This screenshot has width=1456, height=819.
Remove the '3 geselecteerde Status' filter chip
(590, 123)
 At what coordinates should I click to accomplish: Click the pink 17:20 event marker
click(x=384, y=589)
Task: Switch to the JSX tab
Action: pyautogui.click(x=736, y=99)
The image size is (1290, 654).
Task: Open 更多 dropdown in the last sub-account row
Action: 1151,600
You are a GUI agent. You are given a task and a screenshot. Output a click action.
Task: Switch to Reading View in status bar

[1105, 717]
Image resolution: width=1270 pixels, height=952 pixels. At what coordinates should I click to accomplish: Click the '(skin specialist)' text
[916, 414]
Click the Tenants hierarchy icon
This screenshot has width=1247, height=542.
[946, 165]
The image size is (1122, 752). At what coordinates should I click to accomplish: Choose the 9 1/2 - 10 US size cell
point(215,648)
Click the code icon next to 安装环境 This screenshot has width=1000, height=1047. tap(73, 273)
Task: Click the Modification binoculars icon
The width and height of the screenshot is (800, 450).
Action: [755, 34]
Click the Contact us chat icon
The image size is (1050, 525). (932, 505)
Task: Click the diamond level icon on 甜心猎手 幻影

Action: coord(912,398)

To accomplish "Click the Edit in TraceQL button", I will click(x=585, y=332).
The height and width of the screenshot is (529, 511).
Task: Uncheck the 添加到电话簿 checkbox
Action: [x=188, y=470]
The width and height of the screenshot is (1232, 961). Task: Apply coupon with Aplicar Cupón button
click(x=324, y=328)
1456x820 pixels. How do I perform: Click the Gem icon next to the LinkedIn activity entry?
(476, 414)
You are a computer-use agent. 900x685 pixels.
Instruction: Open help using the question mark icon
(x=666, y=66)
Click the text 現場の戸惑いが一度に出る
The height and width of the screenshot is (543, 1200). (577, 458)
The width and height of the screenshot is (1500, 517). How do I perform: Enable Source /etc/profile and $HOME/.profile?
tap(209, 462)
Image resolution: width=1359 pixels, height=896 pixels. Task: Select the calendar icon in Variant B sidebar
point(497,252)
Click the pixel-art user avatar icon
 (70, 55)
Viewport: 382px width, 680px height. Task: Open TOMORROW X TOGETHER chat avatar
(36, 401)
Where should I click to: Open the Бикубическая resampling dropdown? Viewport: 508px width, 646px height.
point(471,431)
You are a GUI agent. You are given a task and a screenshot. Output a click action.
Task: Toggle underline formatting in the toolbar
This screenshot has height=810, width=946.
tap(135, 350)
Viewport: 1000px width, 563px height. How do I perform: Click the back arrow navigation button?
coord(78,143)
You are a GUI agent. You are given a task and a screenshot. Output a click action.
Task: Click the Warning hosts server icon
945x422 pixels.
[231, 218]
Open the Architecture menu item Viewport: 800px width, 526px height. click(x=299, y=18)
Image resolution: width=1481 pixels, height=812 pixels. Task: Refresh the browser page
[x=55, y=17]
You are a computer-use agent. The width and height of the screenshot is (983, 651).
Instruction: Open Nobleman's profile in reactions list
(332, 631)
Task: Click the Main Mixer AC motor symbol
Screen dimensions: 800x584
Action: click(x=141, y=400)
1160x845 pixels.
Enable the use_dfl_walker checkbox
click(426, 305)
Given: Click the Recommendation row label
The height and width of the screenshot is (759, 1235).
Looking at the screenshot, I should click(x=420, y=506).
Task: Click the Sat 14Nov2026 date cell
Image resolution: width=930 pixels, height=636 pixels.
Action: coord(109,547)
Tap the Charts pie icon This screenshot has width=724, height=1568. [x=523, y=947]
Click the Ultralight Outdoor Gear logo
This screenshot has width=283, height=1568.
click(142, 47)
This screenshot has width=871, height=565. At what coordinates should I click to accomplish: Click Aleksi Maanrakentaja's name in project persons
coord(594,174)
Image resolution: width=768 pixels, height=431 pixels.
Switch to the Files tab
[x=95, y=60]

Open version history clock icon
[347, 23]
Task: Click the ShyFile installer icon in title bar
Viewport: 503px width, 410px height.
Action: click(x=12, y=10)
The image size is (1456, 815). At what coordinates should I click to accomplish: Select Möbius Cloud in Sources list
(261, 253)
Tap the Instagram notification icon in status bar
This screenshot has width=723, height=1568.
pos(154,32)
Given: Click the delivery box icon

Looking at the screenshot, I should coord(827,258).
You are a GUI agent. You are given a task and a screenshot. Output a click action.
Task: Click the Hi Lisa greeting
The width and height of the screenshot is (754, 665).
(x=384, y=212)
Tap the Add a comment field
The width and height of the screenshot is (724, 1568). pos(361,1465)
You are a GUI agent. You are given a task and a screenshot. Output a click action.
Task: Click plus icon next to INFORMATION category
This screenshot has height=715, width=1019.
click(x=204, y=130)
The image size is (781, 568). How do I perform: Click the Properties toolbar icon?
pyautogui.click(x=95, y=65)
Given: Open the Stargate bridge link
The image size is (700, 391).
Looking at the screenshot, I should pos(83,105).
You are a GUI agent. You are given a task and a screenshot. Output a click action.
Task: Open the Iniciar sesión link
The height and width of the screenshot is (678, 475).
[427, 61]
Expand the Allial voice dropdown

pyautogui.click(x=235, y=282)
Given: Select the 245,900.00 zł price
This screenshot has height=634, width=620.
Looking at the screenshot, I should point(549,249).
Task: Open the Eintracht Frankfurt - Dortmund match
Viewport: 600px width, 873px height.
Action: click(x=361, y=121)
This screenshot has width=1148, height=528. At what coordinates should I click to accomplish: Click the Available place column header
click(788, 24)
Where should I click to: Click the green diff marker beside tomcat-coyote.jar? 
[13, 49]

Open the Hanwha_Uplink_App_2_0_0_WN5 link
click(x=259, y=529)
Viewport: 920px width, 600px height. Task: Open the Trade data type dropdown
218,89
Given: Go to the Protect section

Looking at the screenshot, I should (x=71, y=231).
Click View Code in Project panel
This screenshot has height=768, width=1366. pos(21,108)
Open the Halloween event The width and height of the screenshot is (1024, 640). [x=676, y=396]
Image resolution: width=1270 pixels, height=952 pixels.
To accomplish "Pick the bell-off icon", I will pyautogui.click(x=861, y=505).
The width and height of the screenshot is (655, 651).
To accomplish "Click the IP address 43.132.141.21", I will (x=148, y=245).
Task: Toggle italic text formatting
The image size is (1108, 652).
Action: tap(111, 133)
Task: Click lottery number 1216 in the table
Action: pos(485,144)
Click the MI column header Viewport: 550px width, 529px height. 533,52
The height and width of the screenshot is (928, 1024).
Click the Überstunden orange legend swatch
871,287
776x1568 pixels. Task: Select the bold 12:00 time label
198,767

***

• [PROBLEM TO WORK ON] Each record, from first to last, should be returned verbatim.

• [FINISHED TASK]
This screenshot has width=1456, height=819.
Remove the '3 geselecteerde Status' filter chip
(590, 123)
 At what coordinates should I click to accomplish: Click the pink 17:20 event marker
click(x=384, y=589)
Task: Switch to the JSX tab
Action: pyautogui.click(x=736, y=99)
The image size is (1290, 654).
Task: Open 更多 dropdown in the last sub-account row
Action: 1151,600
You are a GUI agent. You are given a task and a screenshot. Output a click action.
Task: Switch to Reading View in status bar

[1105, 717]
Image resolution: width=1270 pixels, height=952 pixels. At what coordinates should I click to accomplish: Click the '(skin specialist)' text
[916, 414]
Click the Tenants hierarchy icon
This screenshot has width=1247, height=542.
[946, 165]
The image size is (1122, 752). At what coordinates should I click to accomplish: Choose the 9 1/2 - 10 US size cell
point(215,648)
Click the code icon next to 安装环境 This screenshot has width=1000, height=1047. tap(73, 273)
Task: Click the Modification binoculars icon
The width and height of the screenshot is (800, 450).
Action: [755, 34]
Click the Contact us chat icon
The image size is (1050, 525). (932, 505)
Task: Click the diamond level icon on 甜心猎手 幻影

Action: coord(912,398)

To accomplish "Click the Edit in TraceQL button", I will click(x=585, y=332).
The height and width of the screenshot is (529, 511).
Task: Uncheck the 添加到电话簿 checkbox
Action: [x=188, y=470]
The width and height of the screenshot is (1232, 961). Task: Apply coupon with Aplicar Cupón button
click(x=324, y=328)
1456x820 pixels. How do I perform: Click the Gem icon next to the LinkedIn activity entry?
(476, 414)
You are a computer-use agent. 900x685 pixels.
Instruction: Open help using the question mark icon
(x=666, y=66)
Click the text 現場の戸惑いが一度に出る
The height and width of the screenshot is (543, 1200). (577, 458)
The width and height of the screenshot is (1500, 517). How do I perform: Enable Source /etc/profile and $HOME/.profile?
tap(209, 462)
Image resolution: width=1359 pixels, height=896 pixels. Task: Select the calendar icon in Variant B sidebar
point(497,252)
Click the pixel-art user avatar icon
 (70, 55)
Viewport: 382px width, 680px height. Task: Open TOMORROW X TOGETHER chat avatar
(36, 401)
Where should I click to: Open the Бикубическая resampling dropdown? Viewport: 508px width, 646px height.
point(471,431)
You are a GUI agent. You are given a task and a screenshot. Output a click action.
Task: Toggle underline formatting in the toolbar
This screenshot has height=810, width=946.
tap(135, 350)
Viewport: 1000px width, 563px height. How do I perform: Click the back arrow navigation button?
coord(78,143)
You are a GUI agent. You are given a task and a screenshot. Output a click action.
Task: Click the Warning hosts server icon
945x422 pixels.
[231, 218]
Open the Architecture menu item Viewport: 800px width, 526px height. click(x=299, y=18)
Image resolution: width=1481 pixels, height=812 pixels. Task: Refresh the browser page
[x=55, y=17]
You are a computer-use agent. The width and height of the screenshot is (983, 651).
Instruction: Open Nobleman's profile in reactions list
(332, 631)
Task: Click the Main Mixer AC motor symbol
Screen dimensions: 800x584
Action: click(x=141, y=400)
1160x845 pixels.
Enable the use_dfl_walker checkbox
click(426, 305)
Given: Click the Recommendation row label
The height and width of the screenshot is (759, 1235).
Looking at the screenshot, I should click(x=420, y=506).
Task: Click the Sat 14Nov2026 date cell
Image resolution: width=930 pixels, height=636 pixels.
Action: coord(109,547)
Tap the Charts pie icon This screenshot has width=724, height=1568. [x=523, y=947]
Click the Ultralight Outdoor Gear logo
This screenshot has width=283, height=1568.
click(142, 47)
This screenshot has width=871, height=565. At what coordinates should I click to accomplish: Click Aleksi Maanrakentaja's name in project persons
coord(594,174)
Image resolution: width=768 pixels, height=431 pixels.
Switch to the Files tab
[x=95, y=60]

Open version history clock icon
[347, 23]
Task: Click the ShyFile installer icon in title bar
Viewport: 503px width, 410px height.
Action: click(x=12, y=10)
The image size is (1456, 815). At what coordinates should I click to accomplish: Select Möbius Cloud in Sources list
(261, 253)
Tap the Instagram notification icon in status bar
This screenshot has width=723, height=1568.
pos(154,32)
Given: Click the delivery box icon

Looking at the screenshot, I should coord(827,258).
You are a GUI agent. You are given a task and a screenshot. Output a click action.
Task: Click the Hi Lisa greeting
The width and height of the screenshot is (754, 665).
(x=384, y=212)
Tap the Add a comment field
The width and height of the screenshot is (724, 1568). pos(361,1465)
You are a GUI agent. You are given a task and a screenshot. Output a click action.
Task: Click plus icon next to INFORMATION category
This screenshot has height=715, width=1019.
click(x=204, y=130)
The image size is (781, 568). How do I perform: Click the Properties toolbar icon?
pyautogui.click(x=95, y=65)
Given: Open the Stargate bridge link
The image size is (700, 391).
Looking at the screenshot, I should pos(83,105).
You are a GUI agent. You are given a task and a screenshot. Output a click action.
Task: Open the Iniciar sesión link
The height and width of the screenshot is (678, 475).
[427, 61]
Expand the Allial voice dropdown

pyautogui.click(x=235, y=282)
Given: Select the 245,900.00 zł price
This screenshot has height=634, width=620.
Looking at the screenshot, I should point(549,249).
Task: Open the Eintracht Frankfurt - Dortmund match
Viewport: 600px width, 873px height.
Action: click(x=361, y=121)
This screenshot has width=1148, height=528. At what coordinates should I click to accomplish: Click the Available place column header
click(788, 24)
Where should I click to: Click the green diff marker beside tomcat-coyote.jar? 
[13, 49]

Open the Hanwha_Uplink_App_2_0_0_WN5 link
click(x=259, y=529)
Viewport: 920px width, 600px height. Task: Open the Trade data type dropdown
218,89
Given: Go to the Protect section

Looking at the screenshot, I should (x=71, y=231).
Click View Code in Project panel
This screenshot has height=768, width=1366. pos(21,108)
Open the Halloween event The width and height of the screenshot is (1024, 640). [x=676, y=396]
Image resolution: width=1270 pixels, height=952 pixels.
To accomplish "Pick the bell-off icon", I will pyautogui.click(x=861, y=505).
The width and height of the screenshot is (655, 651).
To accomplish "Click the IP address 43.132.141.21", I will (x=148, y=245).
Task: Toggle italic text formatting
The image size is (1108, 652).
Action: tap(111, 133)
Task: Click lottery number 1216 in the table
Action: pos(485,144)
Click the MI column header Viewport: 550px width, 529px height. 533,52
The height and width of the screenshot is (928, 1024).
Click the Überstunden orange legend swatch
871,287
776x1568 pixels. Task: Select the bold 12:00 time label
198,767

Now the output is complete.